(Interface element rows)
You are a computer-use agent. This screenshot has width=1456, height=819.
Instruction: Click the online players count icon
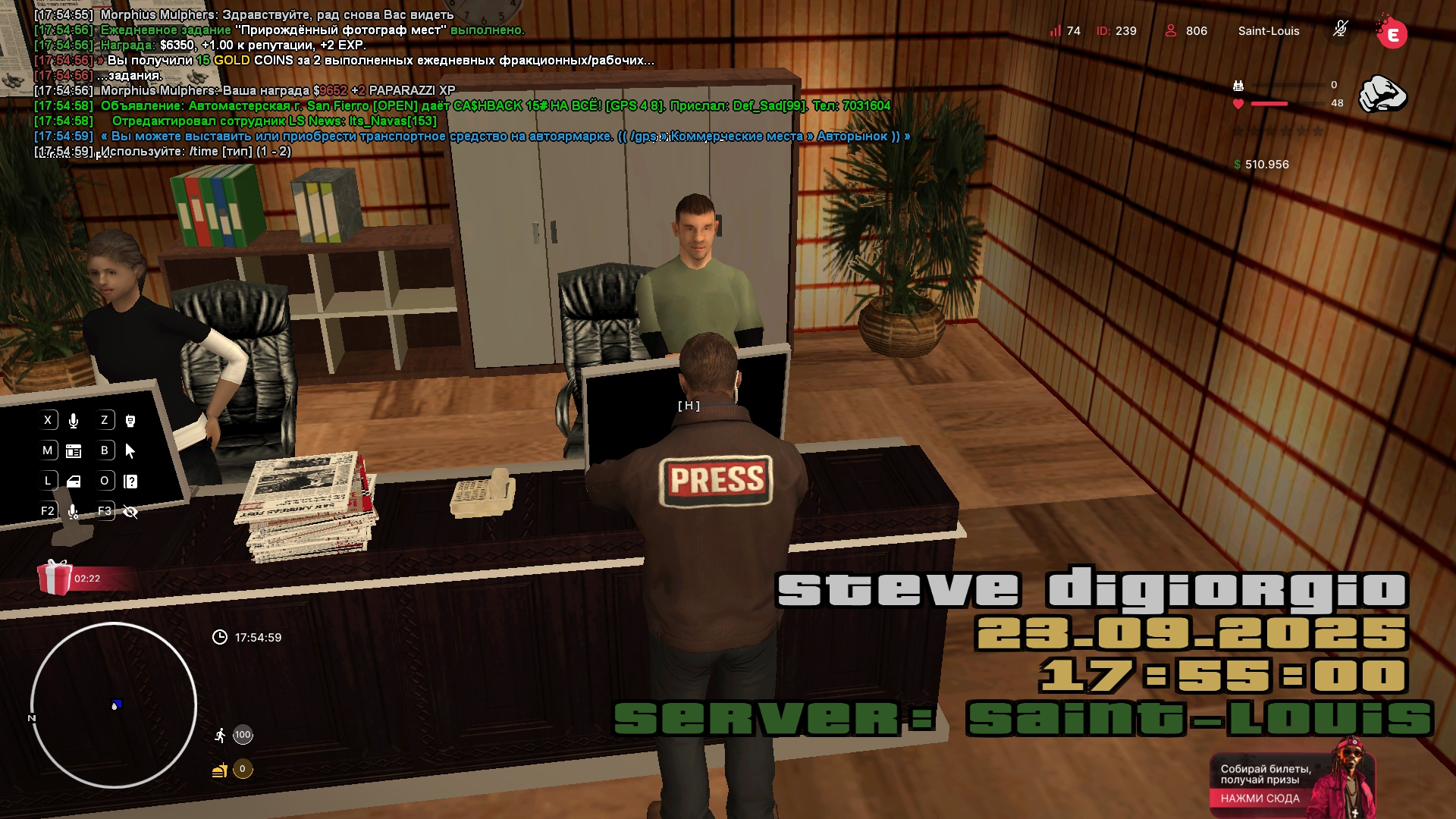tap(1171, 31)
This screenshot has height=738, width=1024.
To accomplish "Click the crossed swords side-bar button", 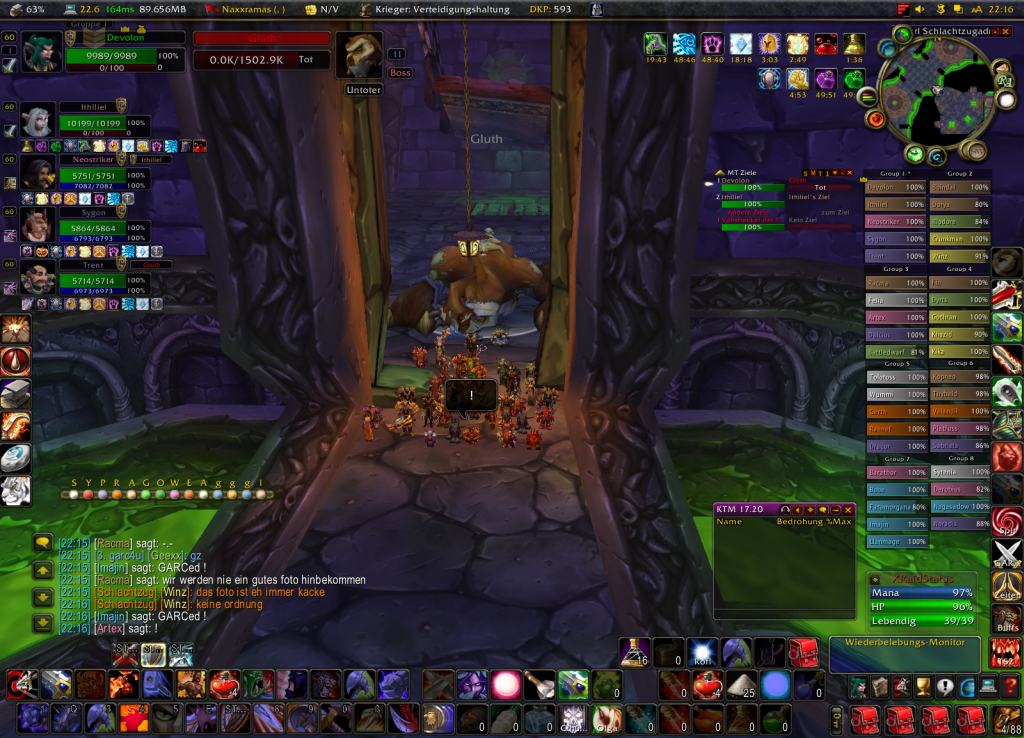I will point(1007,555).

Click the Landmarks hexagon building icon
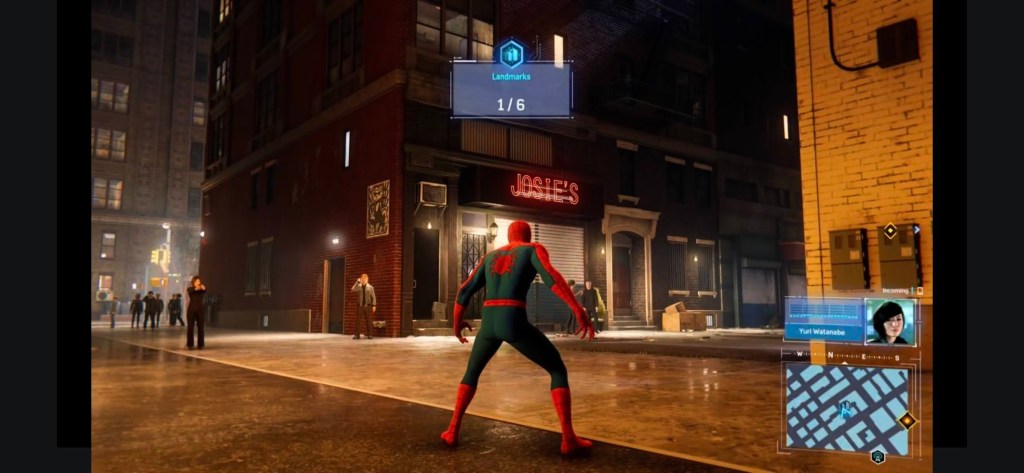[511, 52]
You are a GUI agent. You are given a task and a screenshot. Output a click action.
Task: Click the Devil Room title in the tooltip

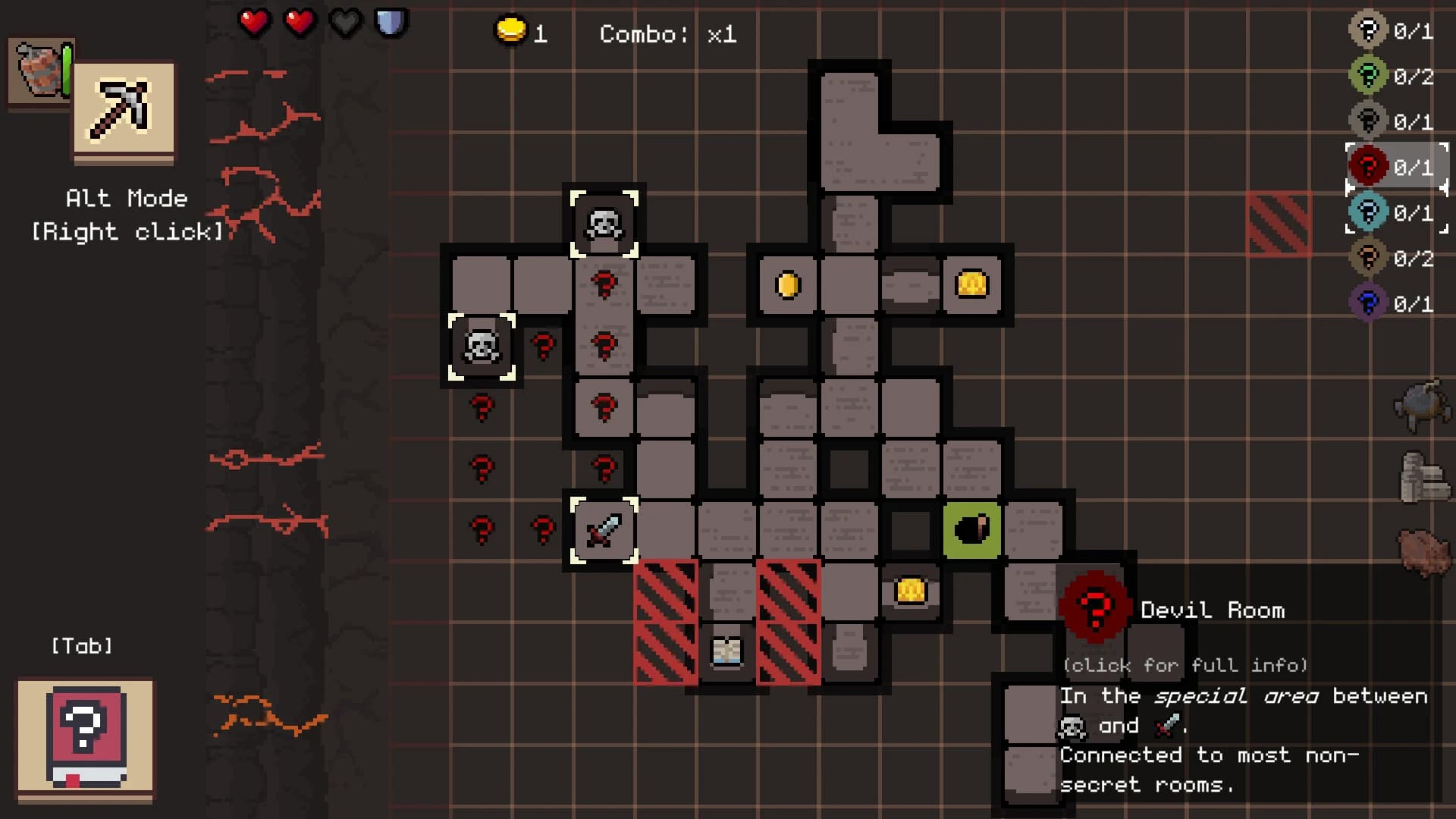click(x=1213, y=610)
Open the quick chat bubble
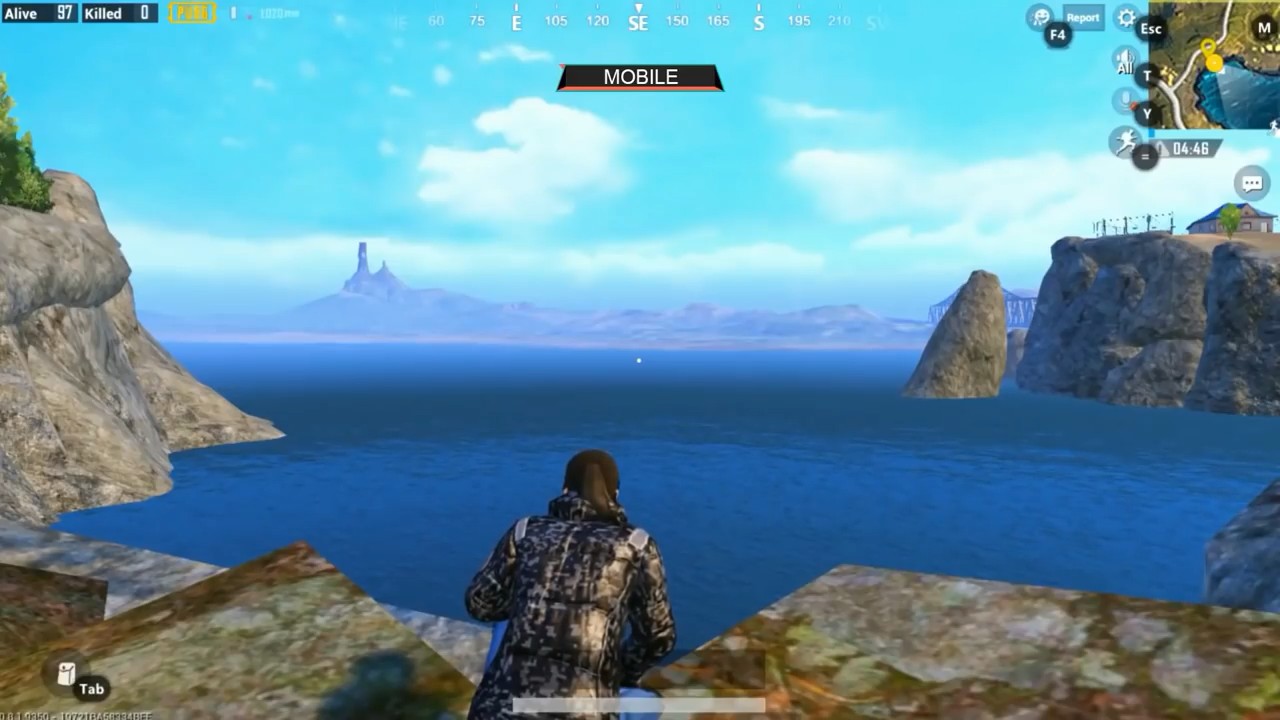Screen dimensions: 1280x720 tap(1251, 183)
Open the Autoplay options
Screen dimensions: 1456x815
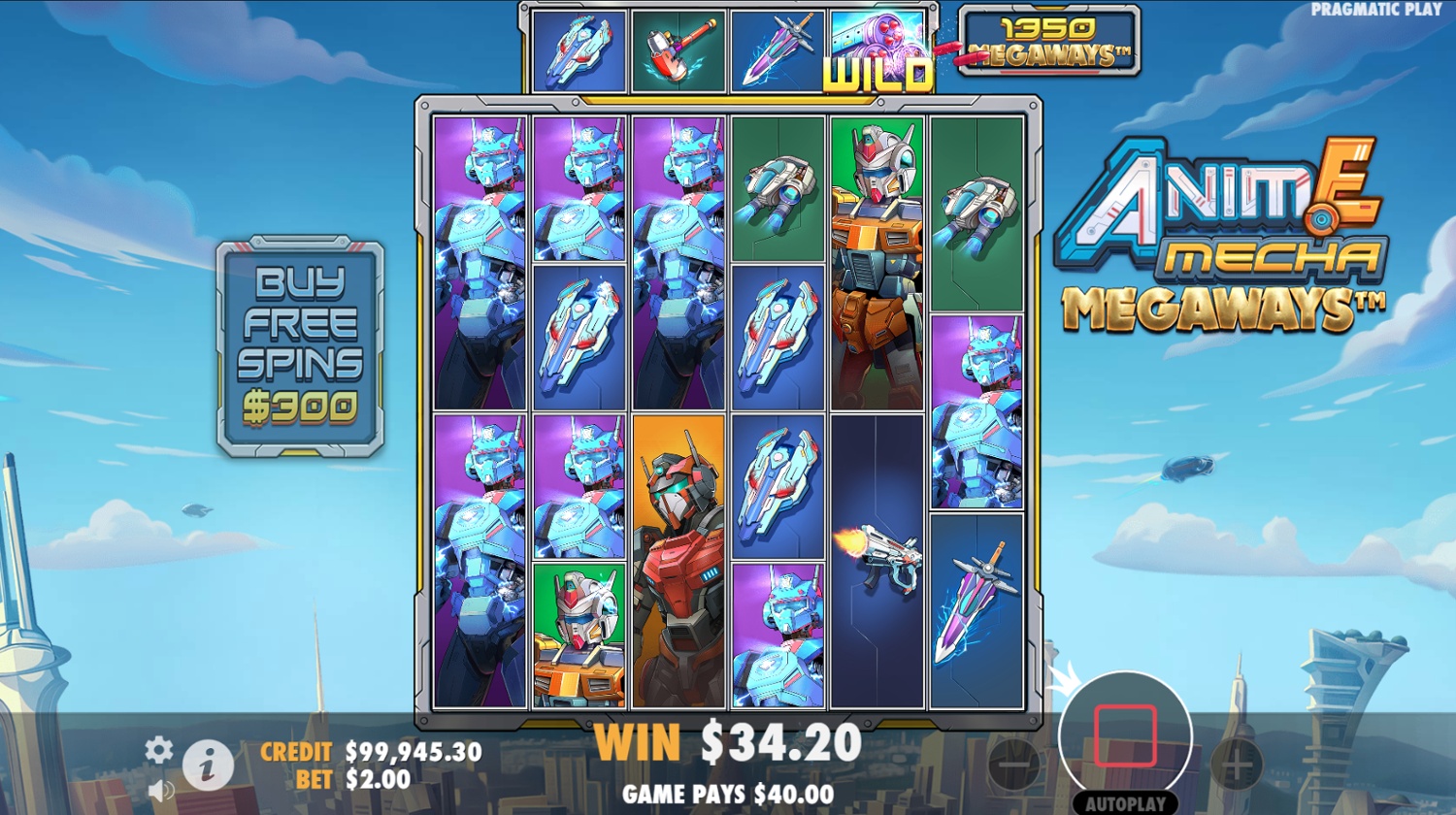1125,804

**Problem details**
Copy out the rows word for word, beginning with the line containing "Click the Landmarks hexagon building icon" and continuing to the end of the rows, both ends included. Leave the pictures out.

**Exercise solution**
Click the Landmarks hexagon building icon
[511, 52]
You are a GUI agent. You are given a task and a screenshot. Output a click action.
Task: Click the Devil Room title in the tooltip

click(x=1213, y=610)
Open the quick chat bubble
Screen dimensions: 1280x720 tap(1251, 183)
Open the Autoplay options
Screen dimensions: 1456x815
1125,804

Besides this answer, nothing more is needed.